WSL: How data sharing can identify leakages in vital water infrastructure
Introduction
The Water Systems Leakage (WSL) project was led by DAFNI Champion and Strategy Board Member Professor Liz Varga as part of the 2024-2025 data sharing project ‘Data Infrastructure for National Infrastructure’ (DINI). This exciting programme of work was instigated by the Department for Science, Innovation and Technology (DSIT), aimed at better and safer use of data in research and funded by UK Research and Innovation (UKRI)’s Digital Research Infrastructure (DRI) programme. The ‘DRI’ is a £129m initiative aimed at developing a research data system that’s resilient, interconnected, FAIR and sustainable.

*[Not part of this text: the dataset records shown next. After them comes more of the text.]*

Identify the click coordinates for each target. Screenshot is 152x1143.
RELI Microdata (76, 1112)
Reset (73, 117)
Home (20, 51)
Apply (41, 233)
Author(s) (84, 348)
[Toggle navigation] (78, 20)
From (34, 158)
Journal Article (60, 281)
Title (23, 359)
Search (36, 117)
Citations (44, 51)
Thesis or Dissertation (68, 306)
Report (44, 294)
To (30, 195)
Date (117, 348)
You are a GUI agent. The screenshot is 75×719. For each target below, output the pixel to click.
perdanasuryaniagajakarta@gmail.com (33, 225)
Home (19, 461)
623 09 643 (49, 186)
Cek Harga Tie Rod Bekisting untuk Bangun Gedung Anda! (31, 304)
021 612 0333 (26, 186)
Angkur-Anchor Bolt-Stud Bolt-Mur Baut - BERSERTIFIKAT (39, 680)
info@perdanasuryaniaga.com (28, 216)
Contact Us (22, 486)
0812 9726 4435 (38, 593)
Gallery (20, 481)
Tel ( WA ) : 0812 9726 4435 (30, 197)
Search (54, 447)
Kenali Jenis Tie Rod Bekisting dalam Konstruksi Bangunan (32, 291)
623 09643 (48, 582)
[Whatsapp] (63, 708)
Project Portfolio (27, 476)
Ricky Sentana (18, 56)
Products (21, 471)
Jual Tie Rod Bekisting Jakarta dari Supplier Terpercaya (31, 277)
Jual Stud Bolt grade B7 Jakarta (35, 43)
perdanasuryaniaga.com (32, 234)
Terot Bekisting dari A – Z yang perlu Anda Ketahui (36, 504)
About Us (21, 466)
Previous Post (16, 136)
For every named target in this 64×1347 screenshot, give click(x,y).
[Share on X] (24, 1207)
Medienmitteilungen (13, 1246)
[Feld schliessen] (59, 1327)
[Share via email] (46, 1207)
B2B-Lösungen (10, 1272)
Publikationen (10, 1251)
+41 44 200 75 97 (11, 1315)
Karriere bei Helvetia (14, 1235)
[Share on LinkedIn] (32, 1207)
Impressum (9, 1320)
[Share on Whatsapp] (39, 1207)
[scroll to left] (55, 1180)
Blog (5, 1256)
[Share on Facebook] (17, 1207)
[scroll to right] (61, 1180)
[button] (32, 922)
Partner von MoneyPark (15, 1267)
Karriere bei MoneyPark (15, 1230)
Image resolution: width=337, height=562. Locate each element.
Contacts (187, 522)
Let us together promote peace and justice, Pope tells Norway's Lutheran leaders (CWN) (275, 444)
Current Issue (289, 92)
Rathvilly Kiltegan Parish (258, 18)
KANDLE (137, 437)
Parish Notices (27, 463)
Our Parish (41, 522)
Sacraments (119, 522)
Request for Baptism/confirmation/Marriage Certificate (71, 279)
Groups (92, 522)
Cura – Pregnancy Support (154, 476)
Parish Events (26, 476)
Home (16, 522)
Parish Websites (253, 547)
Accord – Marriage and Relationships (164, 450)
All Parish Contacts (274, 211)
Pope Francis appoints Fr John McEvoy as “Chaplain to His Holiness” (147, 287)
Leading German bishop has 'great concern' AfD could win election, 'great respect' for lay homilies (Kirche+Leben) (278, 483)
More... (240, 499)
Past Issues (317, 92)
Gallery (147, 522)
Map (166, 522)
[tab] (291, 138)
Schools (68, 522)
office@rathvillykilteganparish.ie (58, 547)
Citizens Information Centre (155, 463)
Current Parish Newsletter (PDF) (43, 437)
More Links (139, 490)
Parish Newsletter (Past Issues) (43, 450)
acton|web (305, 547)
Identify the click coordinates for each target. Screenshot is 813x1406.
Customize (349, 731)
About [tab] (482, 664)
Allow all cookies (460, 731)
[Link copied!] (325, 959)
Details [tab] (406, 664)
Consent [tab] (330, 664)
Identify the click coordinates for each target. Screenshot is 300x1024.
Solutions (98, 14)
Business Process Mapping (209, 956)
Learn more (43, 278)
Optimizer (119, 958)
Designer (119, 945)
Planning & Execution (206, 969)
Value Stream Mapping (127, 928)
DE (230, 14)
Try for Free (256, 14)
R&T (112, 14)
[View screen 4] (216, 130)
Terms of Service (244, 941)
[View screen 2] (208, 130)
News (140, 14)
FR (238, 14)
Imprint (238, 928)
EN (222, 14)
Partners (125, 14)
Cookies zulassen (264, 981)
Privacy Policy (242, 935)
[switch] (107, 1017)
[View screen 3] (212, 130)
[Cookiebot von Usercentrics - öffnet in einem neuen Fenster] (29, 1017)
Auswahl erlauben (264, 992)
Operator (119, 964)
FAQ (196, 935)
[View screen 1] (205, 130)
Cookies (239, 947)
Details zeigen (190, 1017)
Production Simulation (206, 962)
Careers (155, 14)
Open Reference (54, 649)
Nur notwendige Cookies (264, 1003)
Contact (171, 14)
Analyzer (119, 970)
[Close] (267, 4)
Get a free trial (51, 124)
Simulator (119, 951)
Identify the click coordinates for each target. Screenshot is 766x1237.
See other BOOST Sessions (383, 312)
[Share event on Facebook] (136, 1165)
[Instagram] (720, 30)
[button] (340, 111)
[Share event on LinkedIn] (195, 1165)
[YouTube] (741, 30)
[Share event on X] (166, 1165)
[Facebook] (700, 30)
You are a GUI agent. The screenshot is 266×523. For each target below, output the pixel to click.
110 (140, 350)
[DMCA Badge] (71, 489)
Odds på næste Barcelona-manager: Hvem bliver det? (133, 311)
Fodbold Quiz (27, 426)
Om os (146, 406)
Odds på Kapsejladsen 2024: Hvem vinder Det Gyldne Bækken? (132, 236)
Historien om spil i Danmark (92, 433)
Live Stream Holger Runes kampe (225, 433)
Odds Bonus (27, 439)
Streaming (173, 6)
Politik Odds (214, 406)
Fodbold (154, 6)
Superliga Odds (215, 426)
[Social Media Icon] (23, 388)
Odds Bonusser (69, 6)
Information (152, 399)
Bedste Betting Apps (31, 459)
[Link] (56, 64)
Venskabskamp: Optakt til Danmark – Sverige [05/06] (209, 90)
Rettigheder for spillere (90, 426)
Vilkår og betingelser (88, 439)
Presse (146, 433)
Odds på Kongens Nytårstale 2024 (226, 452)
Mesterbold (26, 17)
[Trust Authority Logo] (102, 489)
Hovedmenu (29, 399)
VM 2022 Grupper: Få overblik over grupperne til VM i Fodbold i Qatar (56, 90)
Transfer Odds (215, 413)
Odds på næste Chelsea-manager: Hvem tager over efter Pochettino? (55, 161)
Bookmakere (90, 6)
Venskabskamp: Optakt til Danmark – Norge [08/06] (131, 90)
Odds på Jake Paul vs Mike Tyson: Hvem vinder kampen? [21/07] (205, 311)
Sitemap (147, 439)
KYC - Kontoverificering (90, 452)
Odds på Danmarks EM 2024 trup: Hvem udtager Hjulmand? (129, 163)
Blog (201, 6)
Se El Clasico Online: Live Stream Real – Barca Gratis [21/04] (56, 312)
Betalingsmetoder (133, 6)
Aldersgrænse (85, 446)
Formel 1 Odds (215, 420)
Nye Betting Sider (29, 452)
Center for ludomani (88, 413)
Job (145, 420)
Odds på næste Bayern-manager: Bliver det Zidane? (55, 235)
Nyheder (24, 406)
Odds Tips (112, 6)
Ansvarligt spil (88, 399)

With almost 20% of water resources in the UK wasted in seepage and escapes, this project used data to enhance leakage detection in water distribution systems, identify barriers to data sharing, and propose solutions that would facilitate cooperation between stakeholders. The research identified barriers to high-quality data collection and standardisation and the need for data confidentiality and high-performance computing in collaborative Trusted Research Environments, to enable access to infrastructure data for effective detection of leaks. In addition, the study provides a comprehensive data description framework for leakage detection, serving as a foundation and reference for the development of machine learning and other advanced data-driven methods.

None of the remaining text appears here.